Authors: Parvizi J, Huang R, Zmistowski B, Baron D.
Rothman Institute at Thomas Jefferson University Hospital Philadelphia, PA
Title: Surgical Treatment of Periprosthetic Joint Infection: Prognostic Classification
Background: It is our belief that the outcome of surgical treatment for periprosthetic joint infection (PJI) is under the influence of numerous host, organism and surgical factors. Based on current literature, there is no way of quantifying these risks. This study was designed to develop a prognostic classification for surgical treatment of PJI, which will allow a more informed discussion with the patients and may also influence the type of surgical treatment selected for patients with PJI.
Hypothesis/Purpose: What are the risk factors that can be used to determine the prognosis of patients undergoing treatment of PJI?
Methods: We retrospectively reviewed 187 consecutive patients with PJI of the hip treated at our institution with two stage revision between January 2000 and March 2010. Six patients died before reimplantation and were therefore excluded from our analyses. Of the remaining 181 patients, 71 patients required reoperation for infection control. Medical records were reviewed to identify patient demographics, comorbidities, microorganism factors, reoperations, and complications. Treatment failure was defined as any reoperation for infection. Logistic regression analyses were utilized to compare suspected risk factors between the treatment failure and controlled infection groups. A nomogram was created to create a prognostic classification criteria that allows us to determine outcome based on presence of risk factors.
Results: There was a significant difference in outcome of surgical treatment of PJI between patients. Elevated BMI, smoking, anemia, and connective tissue disease were the comorbid factors identified as predictors of treatment failure. Of organism factors, patients with culture negative, polymicrobial, and MRSA infections were more likely to fail 2 stage treatment for PJI.
Discussion: A prognostic model was created using these variables to define the risk of treatment failure based on presence of risk factors.

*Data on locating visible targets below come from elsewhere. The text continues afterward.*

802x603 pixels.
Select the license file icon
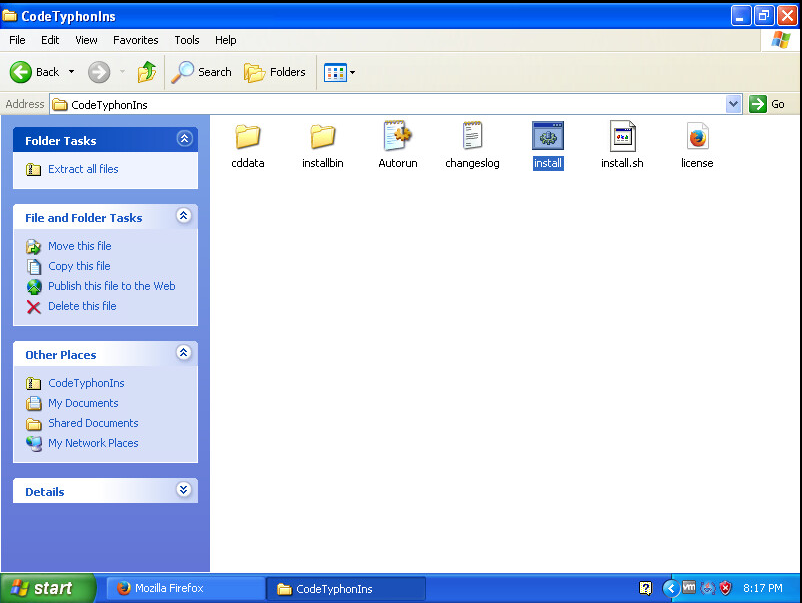click(x=697, y=138)
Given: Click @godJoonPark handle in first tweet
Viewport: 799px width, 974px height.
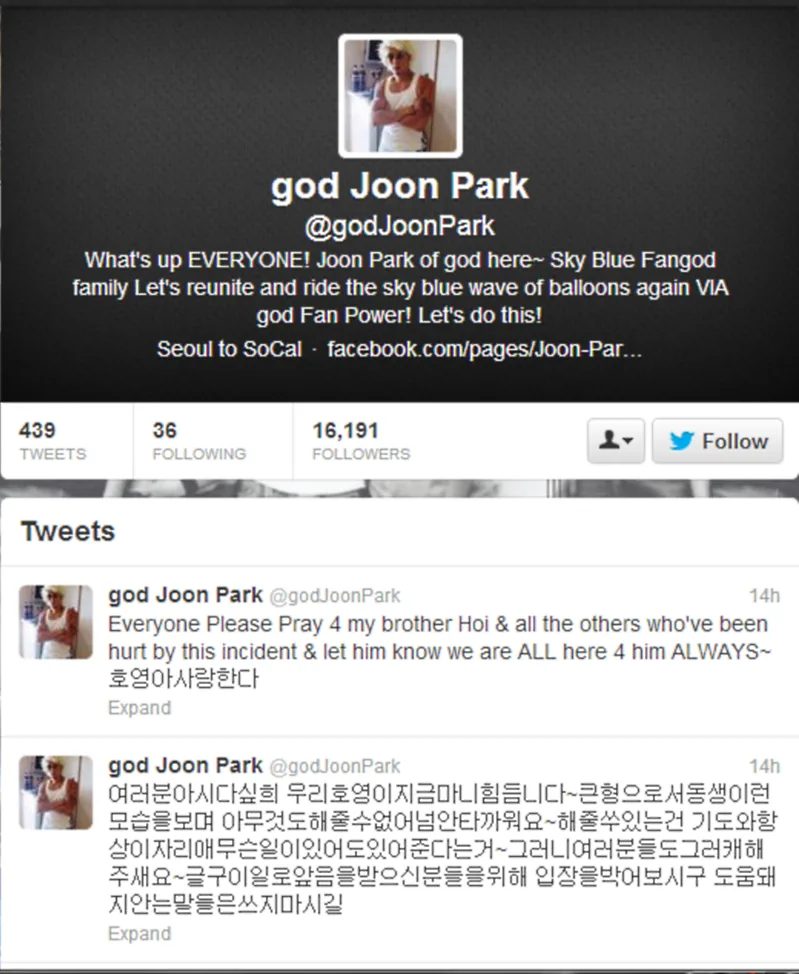Looking at the screenshot, I should pos(335,596).
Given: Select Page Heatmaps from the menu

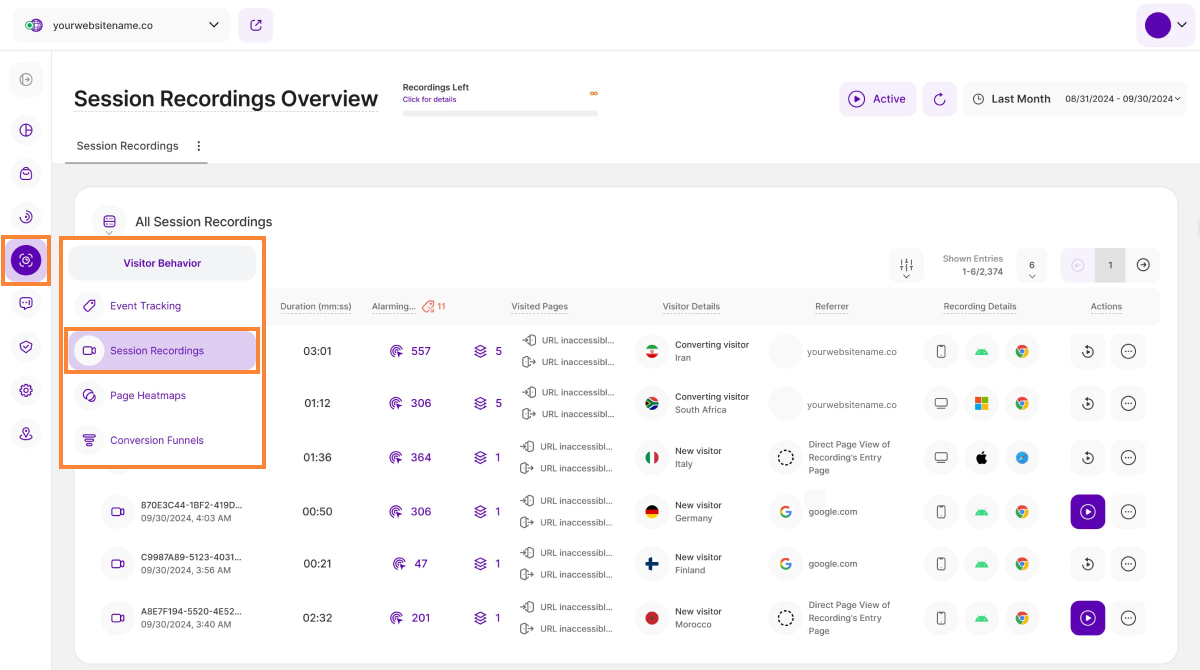Looking at the screenshot, I should (x=147, y=396).
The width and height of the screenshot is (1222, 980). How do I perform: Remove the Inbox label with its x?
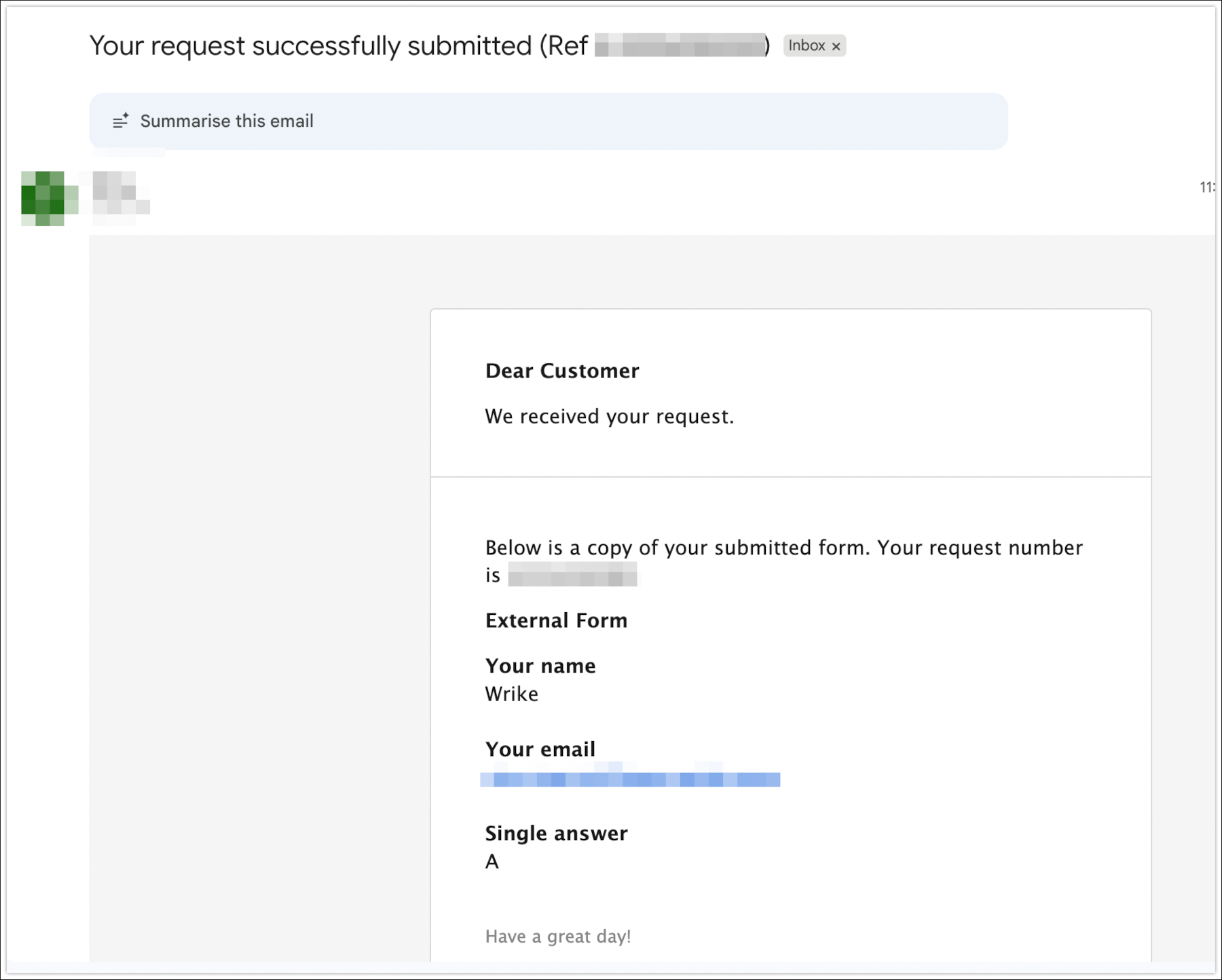coord(836,46)
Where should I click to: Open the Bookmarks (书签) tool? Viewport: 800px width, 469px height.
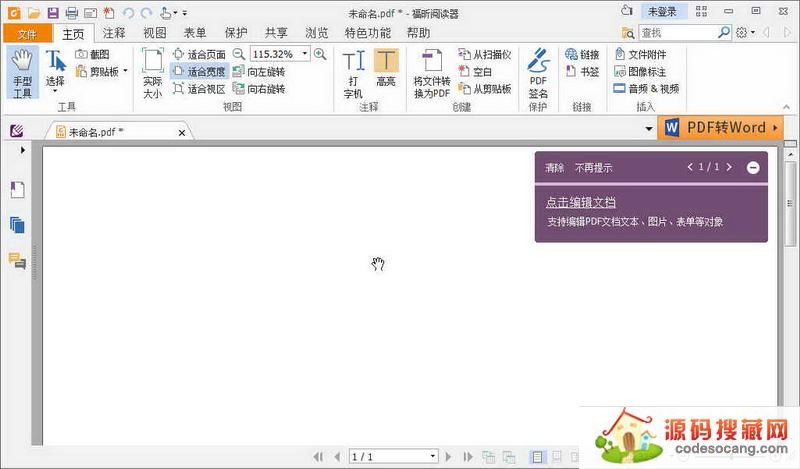tap(582, 72)
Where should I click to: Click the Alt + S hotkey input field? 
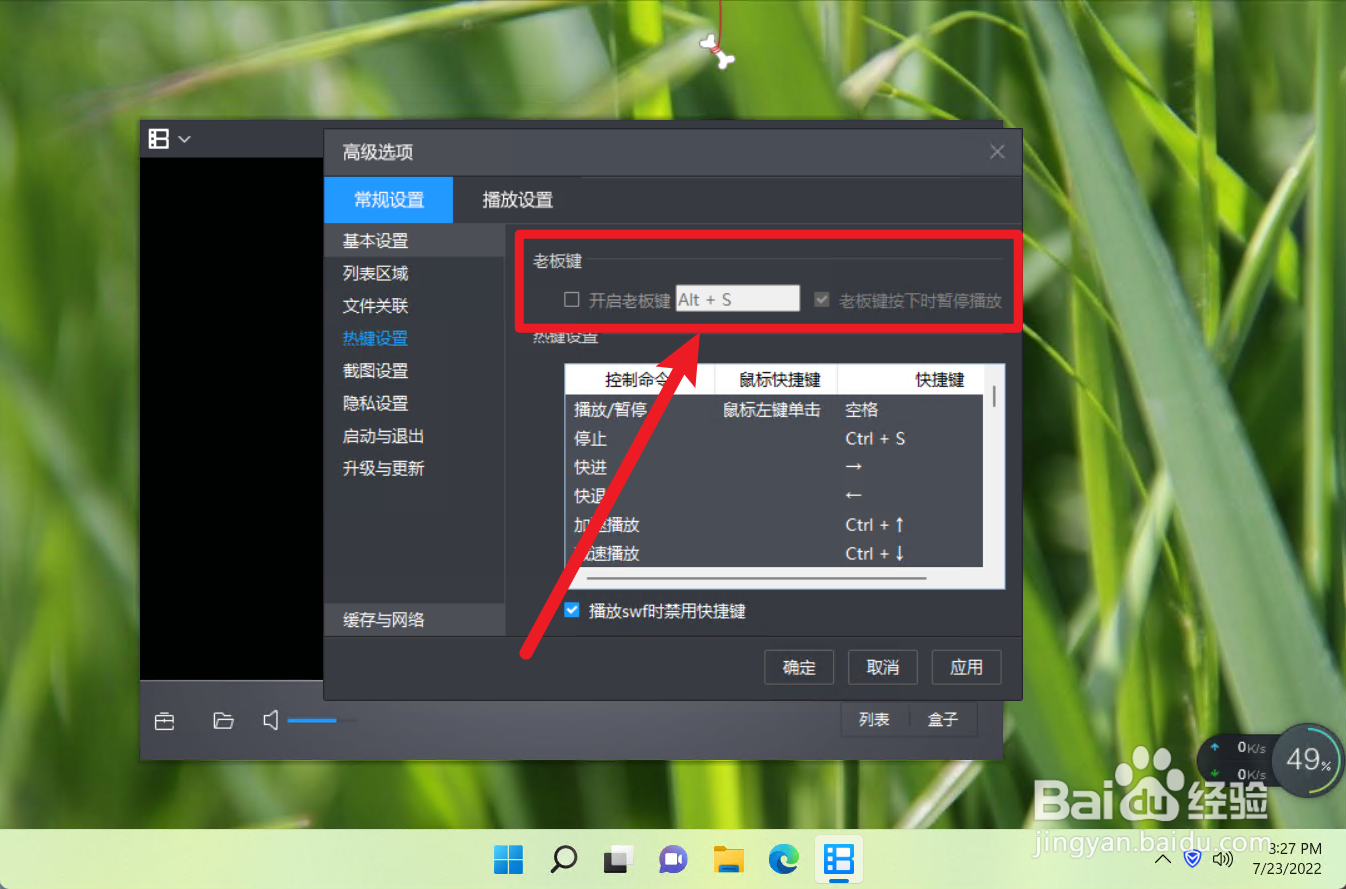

Conclusion: Although individualization of care is still needed, this prognostic classification can be used as guidelines to decide on the best treatment option for patients with PJI and allow better counseling of our patients with regard to outcome of treatment and ensuing expectations. In addition, this study highlights the importance of some reversible variables such as malnutrition, obesity, uncontrolled diabetes, and poor soft tissues that could be addressed before delivery of definitive care to these patients.